== Required task 1 ==
In the excerpt on victim notification, which recommendation of the standing committee's 1998 victims' report proposed giving victims access to audiotapes or transcripts of Parole Board hearings?
== Required task 2 ==
Reproduce the excerpt on victim notification word for word, from "8.21 Because the" up to and including "transfer of inmates.".

== Document section ==
----------
8.21 Because the Act does not at the present time clearly allow for the provision of institutional transfer information to victims or family members before the actual transfer takes place, the Sub-committee agrees with this recommendation. Although the time within which transfers are effected is in most instances too compressed to allow for the provision of new information, this recommended amendment would at least provide the victim with notice of a planned, anticipated, or scheduled inmate transfer.

RECOMMENDATION 37

The Sub-committee recommends that subparagraph 26(1)(b)(ii) of the Corrections and Conditional Release Act be amended to allow for the Correctional Service of Canada to advise victims (as defined in the Act) in a timely manner, and wherever possible in advance, of the planned, anticipated, or scheduled routine transfer of inmates.

8.22 Recommendation 14 of the standing committee's 1998 victims' report proposed that the Act be amended to facilitate victim access to audiotapes or transcripts of Parole Board hearings by making them available for consultation purposes. The purpose of this recommendation was to make offender information available to victims unable to attend a particular parole or detention hearing. As well, it would have the effect of opening up the corrections and conditional release system still more to Canadians.
----------
== Provided material ==

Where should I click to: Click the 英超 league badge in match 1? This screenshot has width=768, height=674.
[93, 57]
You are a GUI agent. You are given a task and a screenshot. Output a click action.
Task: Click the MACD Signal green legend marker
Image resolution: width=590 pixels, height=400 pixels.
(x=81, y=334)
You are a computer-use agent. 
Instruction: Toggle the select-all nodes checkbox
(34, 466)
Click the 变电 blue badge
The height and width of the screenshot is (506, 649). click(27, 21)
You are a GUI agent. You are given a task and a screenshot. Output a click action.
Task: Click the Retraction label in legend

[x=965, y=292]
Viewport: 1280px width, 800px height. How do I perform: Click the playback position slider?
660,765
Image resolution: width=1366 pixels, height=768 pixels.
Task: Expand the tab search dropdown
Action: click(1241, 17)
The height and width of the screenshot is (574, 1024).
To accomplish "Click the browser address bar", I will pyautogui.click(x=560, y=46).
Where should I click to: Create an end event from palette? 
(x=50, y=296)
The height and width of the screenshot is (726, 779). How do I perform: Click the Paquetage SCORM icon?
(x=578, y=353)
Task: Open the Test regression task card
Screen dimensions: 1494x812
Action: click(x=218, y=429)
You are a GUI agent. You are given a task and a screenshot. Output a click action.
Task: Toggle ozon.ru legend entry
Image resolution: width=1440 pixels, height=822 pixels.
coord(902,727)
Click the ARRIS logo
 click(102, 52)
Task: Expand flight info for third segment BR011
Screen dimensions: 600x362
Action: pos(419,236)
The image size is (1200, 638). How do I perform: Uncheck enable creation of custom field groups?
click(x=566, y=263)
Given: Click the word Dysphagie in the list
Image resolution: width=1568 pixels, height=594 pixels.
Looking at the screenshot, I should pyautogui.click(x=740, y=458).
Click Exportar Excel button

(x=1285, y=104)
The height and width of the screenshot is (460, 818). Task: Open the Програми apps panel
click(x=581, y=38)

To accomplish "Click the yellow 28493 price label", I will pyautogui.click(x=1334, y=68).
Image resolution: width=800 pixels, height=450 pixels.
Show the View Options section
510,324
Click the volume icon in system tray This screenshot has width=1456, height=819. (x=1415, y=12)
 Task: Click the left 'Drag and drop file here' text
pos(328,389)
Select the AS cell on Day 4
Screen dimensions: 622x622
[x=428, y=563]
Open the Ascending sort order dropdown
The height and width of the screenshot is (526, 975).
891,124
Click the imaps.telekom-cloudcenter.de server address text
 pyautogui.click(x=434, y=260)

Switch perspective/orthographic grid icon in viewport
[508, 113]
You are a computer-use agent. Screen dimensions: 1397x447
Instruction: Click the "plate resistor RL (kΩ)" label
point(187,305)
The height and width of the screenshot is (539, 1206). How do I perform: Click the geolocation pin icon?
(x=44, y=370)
----------
== Complete response 1 ==
Recommendation 14

== Complete response 2 ==
8.21 Because the Act does not at the present time clearly allow for the provision of institutional transfer information to victims or family members before the actual transfer takes place, the Sub-committee agrees with this recommendation. Although the time within which transfers are effected is in most instances too compressed to allow for the provision of new information, this recommended amendment would at least provide the victim with notice of a planned, anticipated, or scheduled inmate transfer.

RECOMMENDATION 37

The Sub-committee recommends that subparagraph 26(1)(b)(ii) of the Corrections and Conditional Release Act be amended to allow for the Correctional Service of Canada to advise victims (as defined in the Act) in a timely manner, and wherever possible in advance, of the planned, anticipated, or scheduled routine transfer of inmates.